The fourth game was probably the most intense of the evening even though we had agreed to play with all five players in, which means that two players are “out” of each hand and the players rotate in and out of the game by successively changing seats. We have not done that for a while as five-player games can be protracted, and the non-participants sometimes have to wait a long time to re-enter the fray. Concentration usually suffers too, and that may have affected Jaime, who found his barque once again waylaid and bearing the brunt of the punishment. Kenyon, who is apt to concentrate most when others are distracted, weathered the storm and tacked his way along Costa Zero until a friendly chance enabled him to brace the yards and run for anchor. David beached his vessel just a short space from the harbour. He had lost his top sail reef tackle but had furled the rest of the gear in good time and suffered no structural damage. Noda had taken longer to take in his main sail and had lost a mast. Jaime was lost at sea.

In the final game Kenyon’s vessel was waylaid by two lesser storms, an English gale and a Japanese typhoon, which also blew out Hide’s storm and confined Jaime to Davy Jones’ locker.

Flavunt Hideous, Davidicus et Nodarseus et dissipati sunt.
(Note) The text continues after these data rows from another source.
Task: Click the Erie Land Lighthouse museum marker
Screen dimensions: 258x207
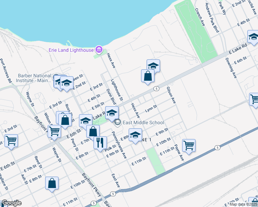Action: tap(99, 50)
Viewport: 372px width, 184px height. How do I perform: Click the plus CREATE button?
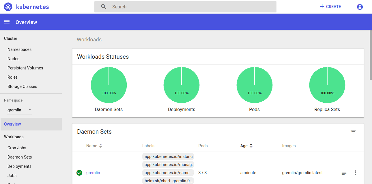[330, 7]
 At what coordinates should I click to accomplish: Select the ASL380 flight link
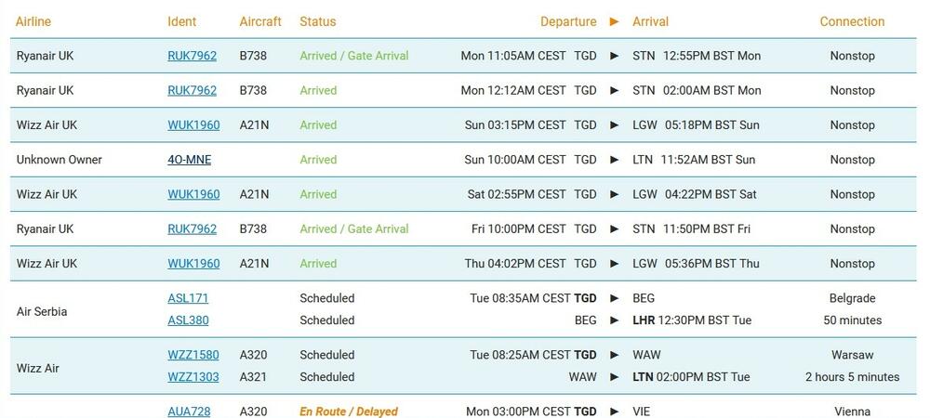click(x=188, y=320)
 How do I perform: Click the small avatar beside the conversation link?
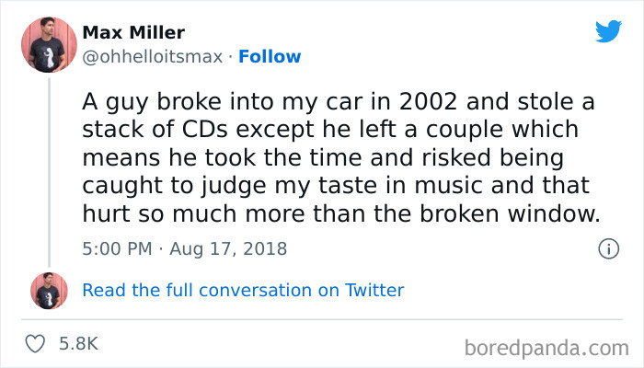coord(49,291)
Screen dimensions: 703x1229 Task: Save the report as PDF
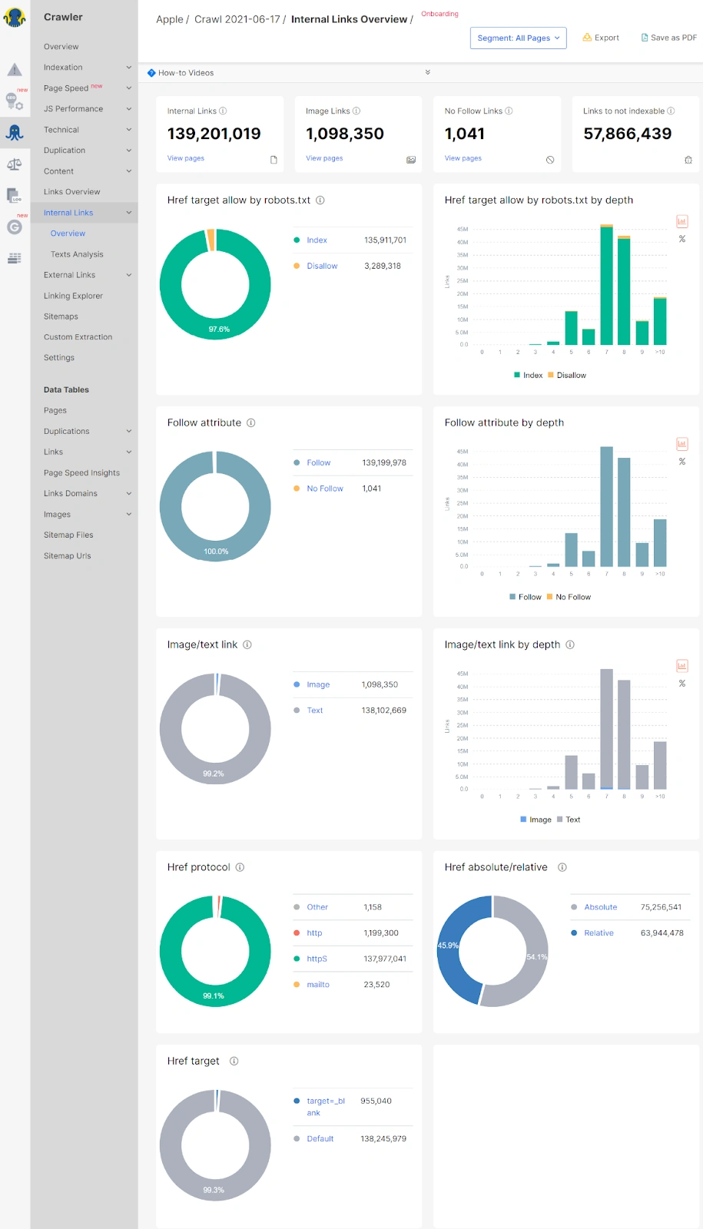pos(668,38)
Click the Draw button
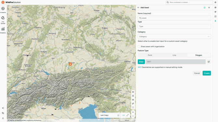 [141, 61]
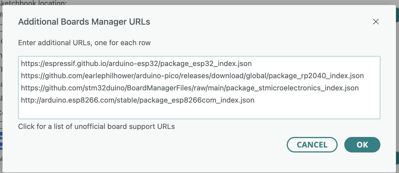Place cursor on the esp32 package URL line
The height and width of the screenshot is (173, 399).
point(136,63)

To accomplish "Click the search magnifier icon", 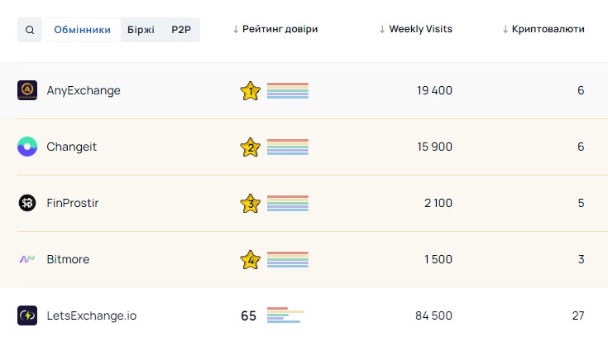I will tap(30, 30).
David +17, +14, +27, -3, +58 = +113
Hide –, –, –, +83, -7 = +76
Noda -5, +44, -11, -22, +29 = +35
===
Kenyon –, -19, -17, +3, -51 = -84
Jaime -12, -39,* +1, -61, -29 = -140

David Hurley
japanese-mahjong.com
japanese-games-shop.com

2 Comments

  1. Indeed no luck. As most of us adhere to, a tenpai wait is not a hand. But when twice you are waiting for kokoushimashou (and once for daisangan) and one of those is a pure wait, and you still fail to complete, well then -as Pisanio mused;

    “Fortune brings in some boats that are not steered”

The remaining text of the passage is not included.